This is one of the Objectiv example notebooks. For more examples visit the 
[example notebooks](https://objectiv.io/docs/modeling/example-notebooks/) section of our docs. The notebooks can run with the demo data set that comes with the our [quickstart](https://objectiv.io/docs/home/quickstart-guide/), but can be used to run on your own collected data as well.

All example notebooks are also available in our [quickstart](https://objectiv.io/docs/home/quickstart-guide/). With the quickstart you can spin up a fully functional Objectiv demo pipeline in five minutes. This also allows you to run these notebooks and experiment with them on a demo data set.

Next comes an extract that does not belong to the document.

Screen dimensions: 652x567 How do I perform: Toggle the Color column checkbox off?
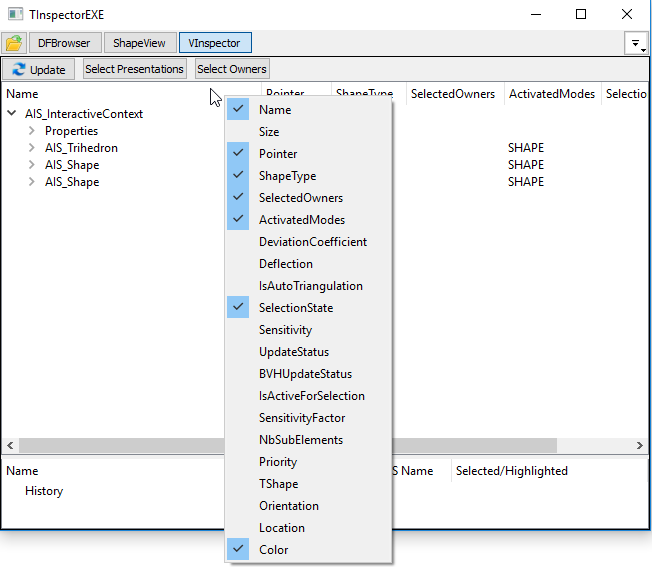coord(273,550)
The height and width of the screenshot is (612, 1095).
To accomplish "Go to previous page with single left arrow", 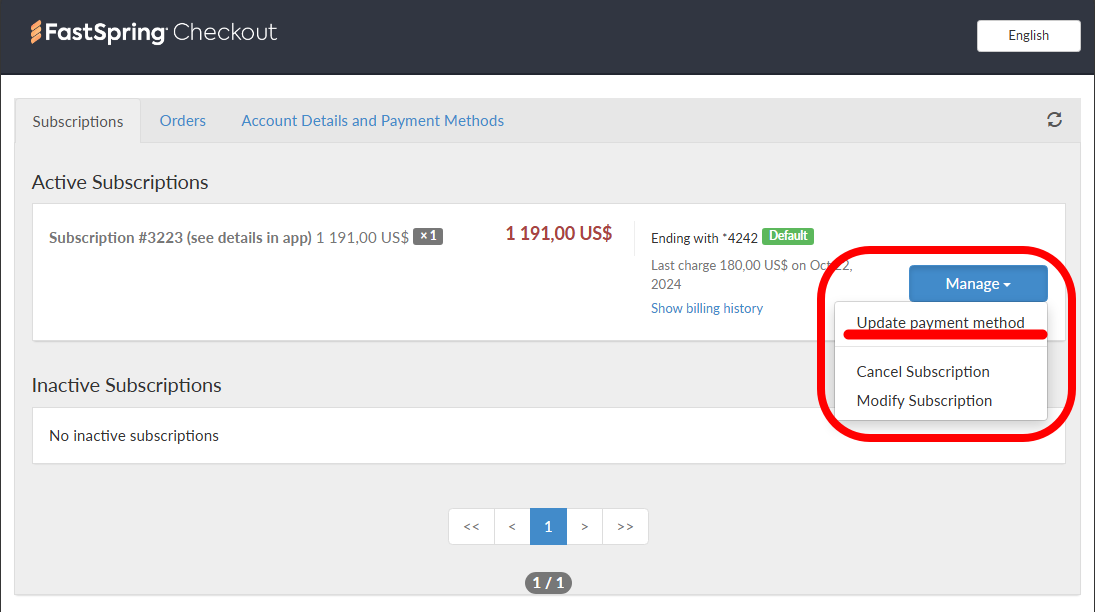I will pyautogui.click(x=512, y=526).
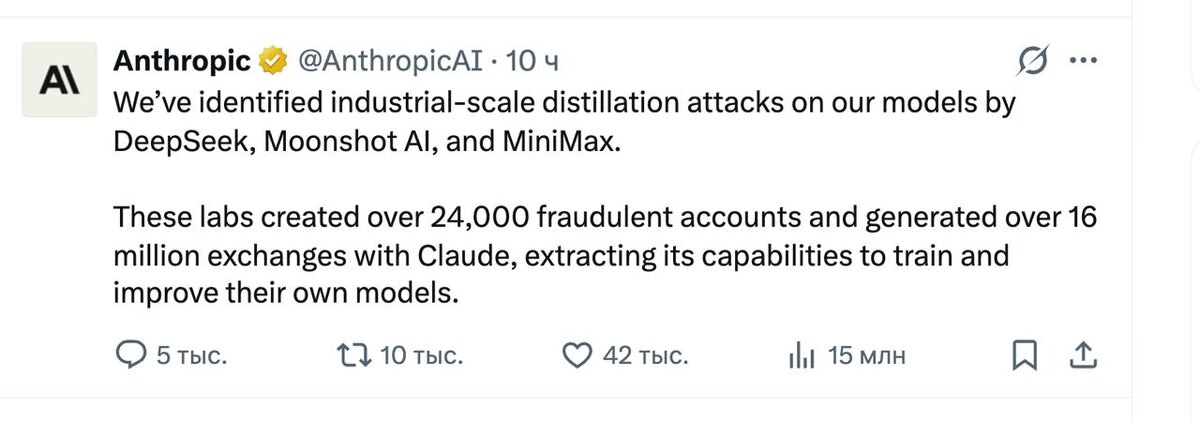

In this example we will demo how the model hub provides a tool kit for modeling the importance of features
on achieving a conversion goal.

### Import the required packages for this notebook
The open model hub package can be installed with `pip install objectiv-modelhub` (this installs Bach as well).  
If you are running this notebook from our quickstart, the model hub and Bach are already installed, so you don't have to install it separately.

In [None]:
from modelhub import ModelHub
from matplotlib import pyplot as plt

At first we have to instantiate the Objectiv DataFrame object and the model hub.

In [None]:
# instantiate the model hub
modelhub = ModelHub(time_aggregation='YYYY-MM-DD')
# get the Bach DataFrame with Objectiv data
df = modelhub.get_objectiv_dataframe(start_date='2022-02-15', end_date='2022-05-16')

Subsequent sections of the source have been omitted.